The Glass Castle is truly astonishing–a memoir permeated by the intense love of a peculiar but loyal family. The Walls children learned to take care of themselves. They fed, clothed, and protected one another, and eventually found their way to New York. Their parents followed them, choosing to be homeless even as their children prospered.
Memoir as a Collection of Essays
Paul Monette’s Last Watch of the Night is a collection of essays tied together by the author’s battle with AIDS.
I give them fair warning I for one am taking it all personally-too personally, in fact. Keeping a file of mealiness, of pandering to creeps, of accommodation with the enemy. I don’t really have the choice to ignore it, because it’s happening on my watch.
-Paul Monette
Julia Koets’ The Rib Joint is a collection of essays gathered under a theme of coming out.
This memoir-in-essays draws from mythology, religion, popular culture, and personal experience to examine how coming out is not a one-time act.
Wibbly Wobbly Timey Wimey Memoirs
Memoirs that Play with Time
Vivian Gornick’s’s Fierce Attachments leaps back and forth in time, anchored by a single event: the author taking a walk with her mother.
As Gornick walks with her aged mother through the streets of New York, arguing and remembering the past, each wins the reader’s admiration: the caustic and clear-thinking daughter, for her courage and tenacity in really talking to her mother about the most basic issues of their lives, and the still powerful and intuitively-wise old woman, who again and again proves herself her daughter’s mother.
Richard Hoffman’s Half the House leaps from three to four dates, sometimes backwards sometimes forwards. Each chapter is titled by the year.
Richard Hoffman recalls his boyhood in postwar, blue collar Allentown, PA, a world of breweries and ballfields, by turns idyllic and brutal.
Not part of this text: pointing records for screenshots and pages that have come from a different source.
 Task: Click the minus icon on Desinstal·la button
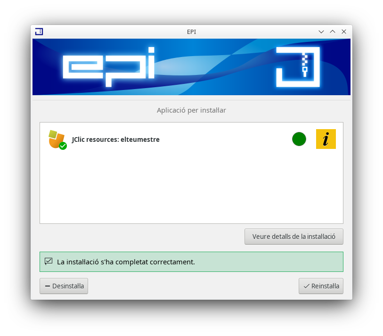pyautogui.click(x=48, y=286)
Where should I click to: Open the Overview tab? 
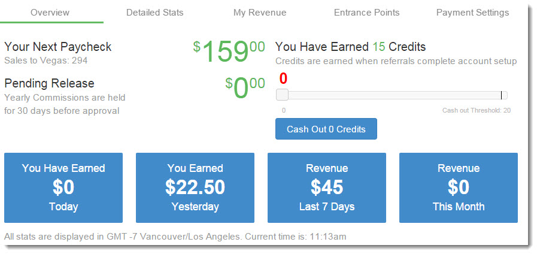click(50, 13)
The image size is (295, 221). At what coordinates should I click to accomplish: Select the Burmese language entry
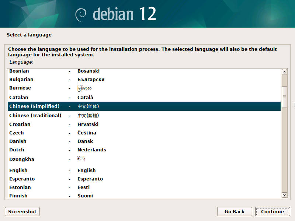pyautogui.click(x=20, y=88)
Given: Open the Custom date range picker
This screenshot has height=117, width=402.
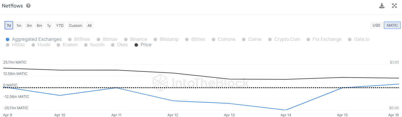Looking at the screenshot, I should (x=76, y=25).
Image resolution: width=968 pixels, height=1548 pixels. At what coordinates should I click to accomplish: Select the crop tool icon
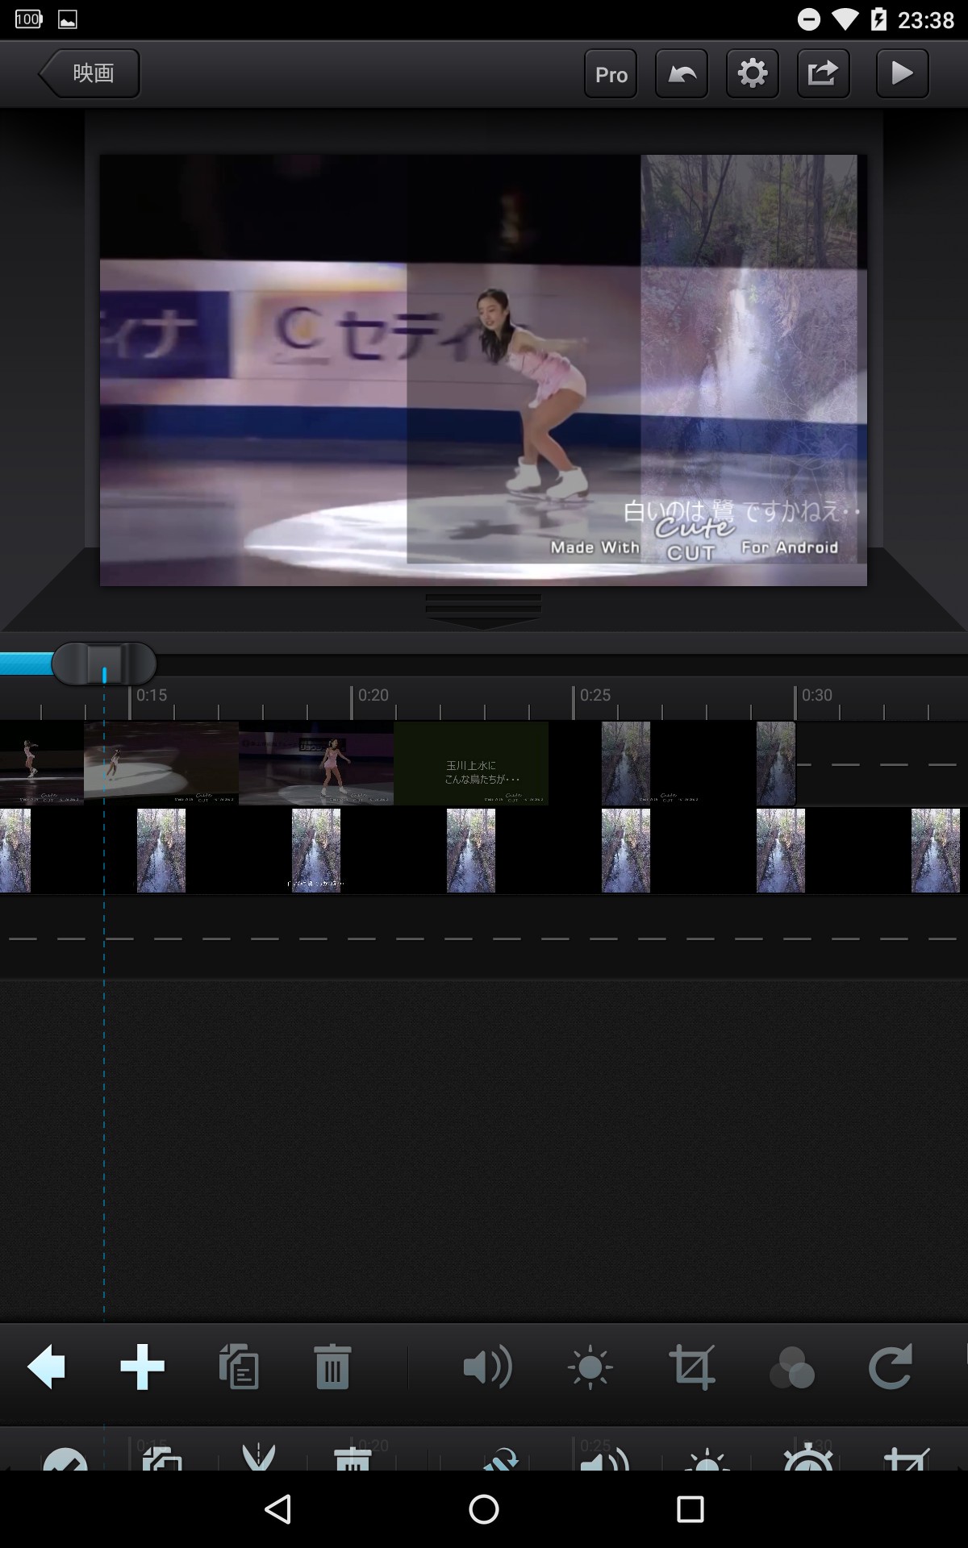[692, 1367]
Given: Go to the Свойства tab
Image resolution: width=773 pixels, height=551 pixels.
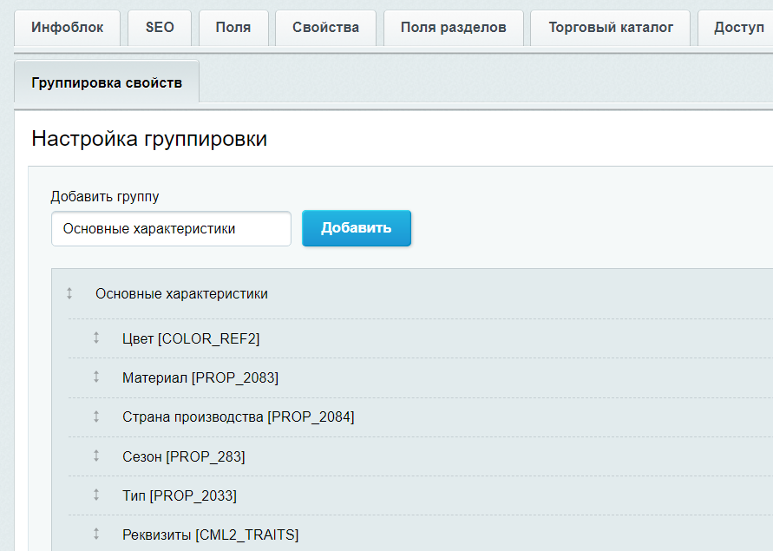Looking at the screenshot, I should click(x=325, y=28).
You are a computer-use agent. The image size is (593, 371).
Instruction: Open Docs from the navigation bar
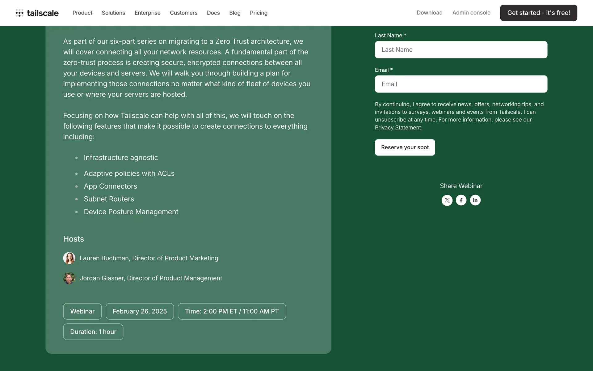(213, 13)
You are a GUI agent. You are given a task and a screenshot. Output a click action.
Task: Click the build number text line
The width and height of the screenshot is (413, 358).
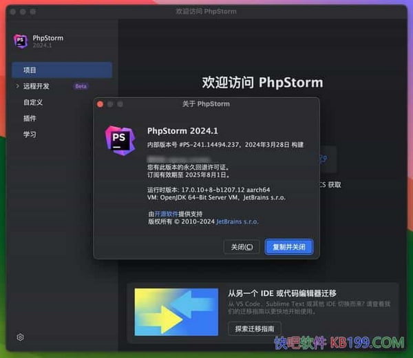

He depicts his family’s struggles to maintain their dignity while caring for two of his brothers, who are terminally ill, and reveals how, under such circumstances, hope and denial become one; love and rage are inextricably fused; and silence and unreality threaten.
Memoirs with Research
Chloe Caldwell’s The Red Zone: A Love Story series of personal essay about menstruation supported with research.
Compelled to understand the truth of what’s happening to her every month, Chloe documents attitudes toward menstruation among her peers and family, reads Reddit threads about PMS, goes on antidepressants, goes off antidepressants, goes on antidepressants again, attends a conference called Break the Cycle, and learns about premenstrual dysphoric disorder, PMDD, which helps her name what she’s been going through.
Gretel Ehrlich’s A Match to the Heart: One Woman’s Story of Being Struck by Lightning intersperses personal narrative and scientific research.
After nature writer Gretel Ehrlich was struck by lightning near her Wyoming ranch and almost died, she embarked on a painstaking and visionary journey back to the land of the living. With the help of an extraordinary cardiologist and the companionship of her beloved dog Sam, she avidly explores the natural and spiritual world to make sense of what happened to her.
Memoirs in Verse
Lucinda Watson’s The Favorite is a collection of poems spanning a three part narrative which revolves around family.
The Favorite is, in Cig Harvey’s words, “an arrow to the heart.” Its sixty-four poems are gently shaped into three parts as Watson leads readers into her childhood’s world of social privilege, recognizes the psychological costs inhabitants pay, and demonstrates a wide and wonderful range of reactions.
Marilyn Nelson’s How I Discovered Poetry is a book of poetry which tells the story of a poet’s journey of her craft.
Marilyn Nelson tells the story of her development as an artist and young woman through fifty eye-opening poems. Readers are given an intimate portrait of her growing self-awareness and artistic inspiration along with a larger view of the world around her: racial tensions, the Cold War era, and the first stirrings of the feminist movement.